## begin Given records

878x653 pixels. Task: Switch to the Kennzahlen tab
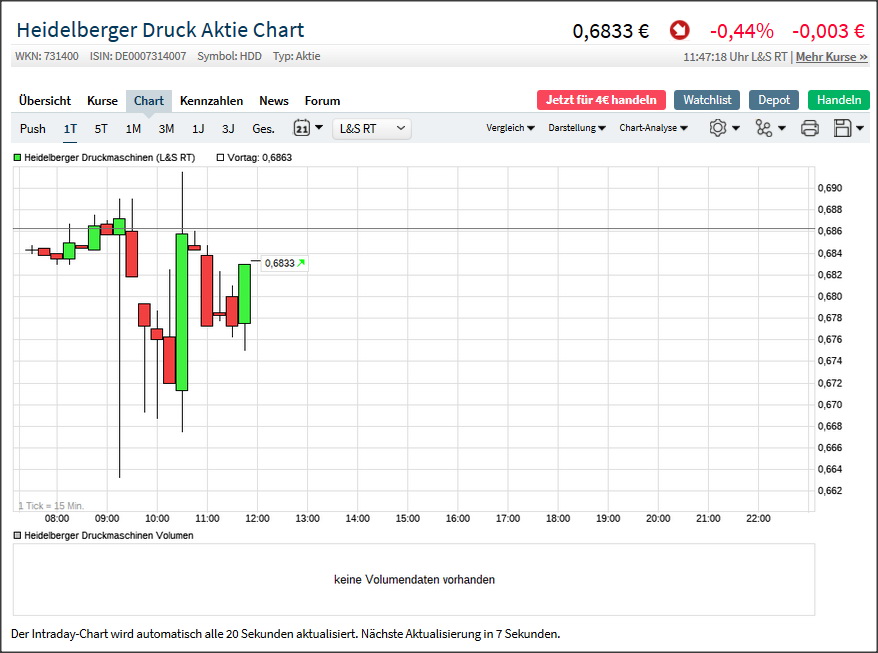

## end Given records
## begin Given records

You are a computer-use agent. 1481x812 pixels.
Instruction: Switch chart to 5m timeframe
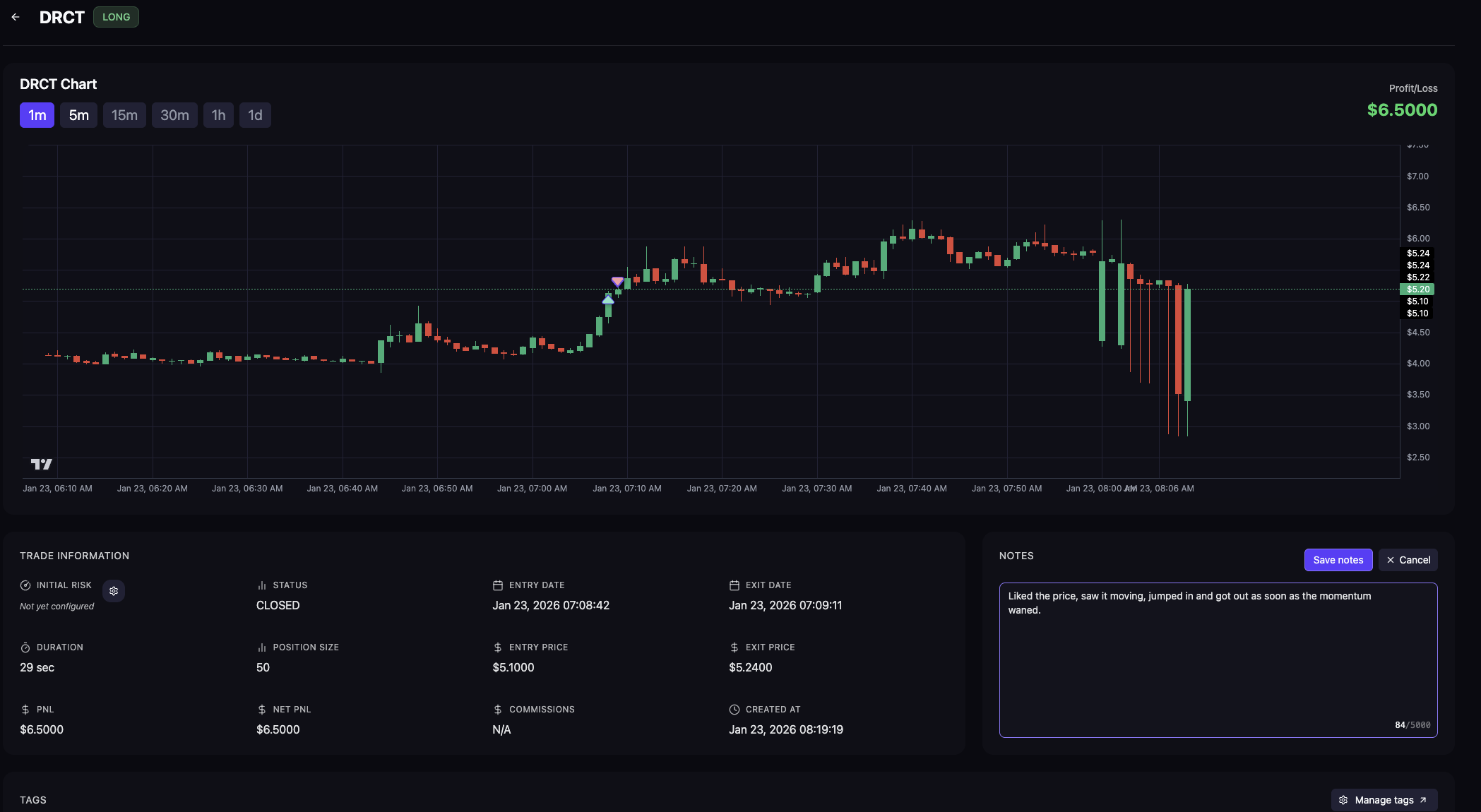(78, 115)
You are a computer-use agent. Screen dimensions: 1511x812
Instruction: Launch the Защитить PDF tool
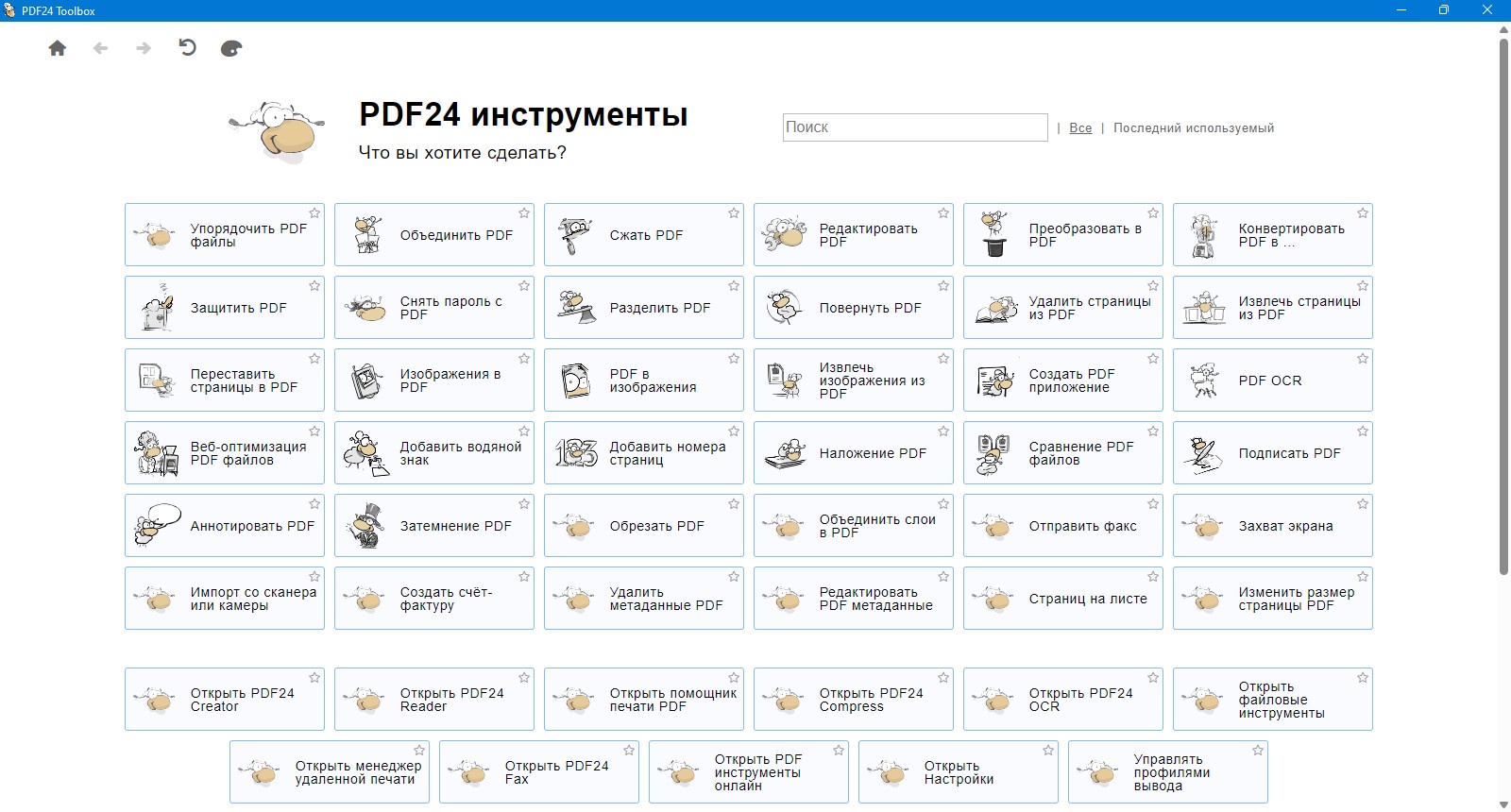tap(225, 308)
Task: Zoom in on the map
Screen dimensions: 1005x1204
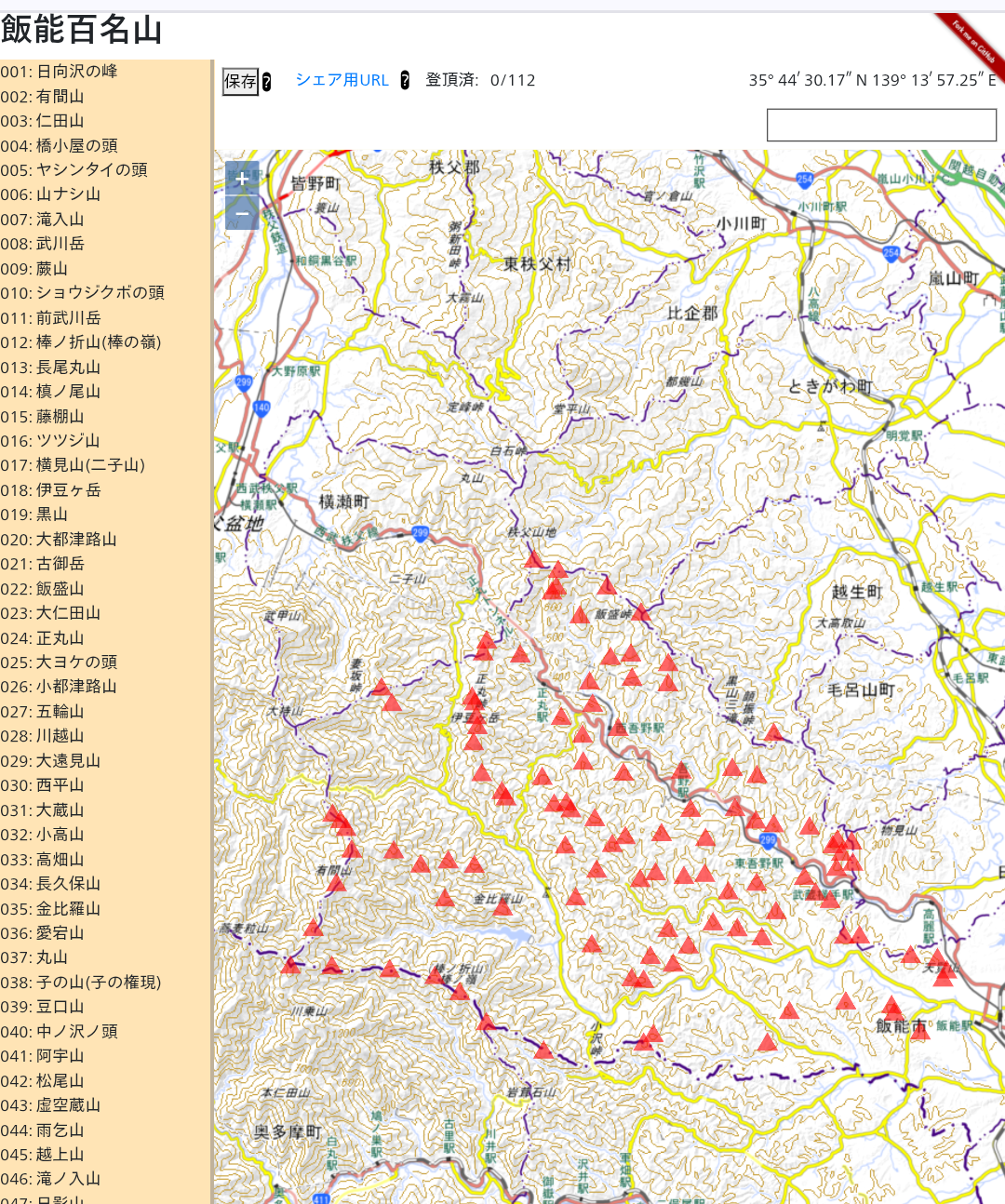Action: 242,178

## end Given records

Written request -
Repeat the data from the line containing "Task: Zoom in on the map" down to the line containing "Action: 242,178", both lines included and the request kept, with 26 added to each coordinate in the answer. Leave the pictures out.

Correct answer -
Task: Zoom in on the map
Screen dimensions: 1005x1204
Action: 268,204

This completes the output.